BEGIN INFORMATION PROVIDED
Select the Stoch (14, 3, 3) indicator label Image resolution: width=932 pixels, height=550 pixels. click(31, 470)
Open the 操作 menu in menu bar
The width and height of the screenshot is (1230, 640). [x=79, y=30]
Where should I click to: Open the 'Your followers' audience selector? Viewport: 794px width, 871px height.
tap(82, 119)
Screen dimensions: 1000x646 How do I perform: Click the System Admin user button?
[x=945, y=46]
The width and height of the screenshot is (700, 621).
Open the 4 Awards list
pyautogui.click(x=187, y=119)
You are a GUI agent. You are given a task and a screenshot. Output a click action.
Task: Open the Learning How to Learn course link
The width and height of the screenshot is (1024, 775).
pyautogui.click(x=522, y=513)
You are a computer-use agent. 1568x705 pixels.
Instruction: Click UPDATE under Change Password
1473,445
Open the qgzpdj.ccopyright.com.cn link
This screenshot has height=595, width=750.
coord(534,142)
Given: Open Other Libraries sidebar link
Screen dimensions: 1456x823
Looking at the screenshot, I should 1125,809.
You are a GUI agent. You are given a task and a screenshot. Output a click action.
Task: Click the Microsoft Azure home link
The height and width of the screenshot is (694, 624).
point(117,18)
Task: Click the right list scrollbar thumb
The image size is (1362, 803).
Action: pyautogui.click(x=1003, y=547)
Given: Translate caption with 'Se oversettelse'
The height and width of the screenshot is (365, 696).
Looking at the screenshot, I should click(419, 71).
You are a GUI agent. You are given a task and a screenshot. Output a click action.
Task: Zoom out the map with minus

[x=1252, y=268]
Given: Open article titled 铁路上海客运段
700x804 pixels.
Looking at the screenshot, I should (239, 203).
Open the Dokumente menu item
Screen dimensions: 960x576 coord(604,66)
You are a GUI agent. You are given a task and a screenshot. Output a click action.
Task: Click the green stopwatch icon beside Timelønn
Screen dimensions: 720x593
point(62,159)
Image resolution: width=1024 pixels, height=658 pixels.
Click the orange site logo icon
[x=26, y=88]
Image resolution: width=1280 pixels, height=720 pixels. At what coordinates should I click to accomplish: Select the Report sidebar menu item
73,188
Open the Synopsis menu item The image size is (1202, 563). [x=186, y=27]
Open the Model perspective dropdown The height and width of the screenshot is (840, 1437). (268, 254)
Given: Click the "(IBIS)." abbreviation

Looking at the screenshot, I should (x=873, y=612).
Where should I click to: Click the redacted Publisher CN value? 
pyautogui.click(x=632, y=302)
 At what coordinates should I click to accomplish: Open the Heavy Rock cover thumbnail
END INFORMATION PROVIDED
## DIRECTIONS FOR THIS TASK:
Print exactly, and only, the lines from the line that contains "Click the orange site logo icon" through the last line of the records.

## YOUR RESPONSE:
Click the orange site logo icon
[x=26, y=88]
Image resolution: width=1280 pixels, height=720 pixels. At what coordinates should I click to accomplish: Select the Report sidebar menu item
73,188
Open the Synopsis menu item The image size is (1202, 563). [x=186, y=27]
Open the Model perspective dropdown The height and width of the screenshot is (840, 1437). (268, 254)
Given: Click the "(IBIS)." abbreviation

Looking at the screenshot, I should (x=873, y=612).
Where should I click to: Click the redacted Publisher CN value? 
pyautogui.click(x=632, y=302)
 At what coordinates should I click to accomplish: Open the Heavy Rock cover thumbnail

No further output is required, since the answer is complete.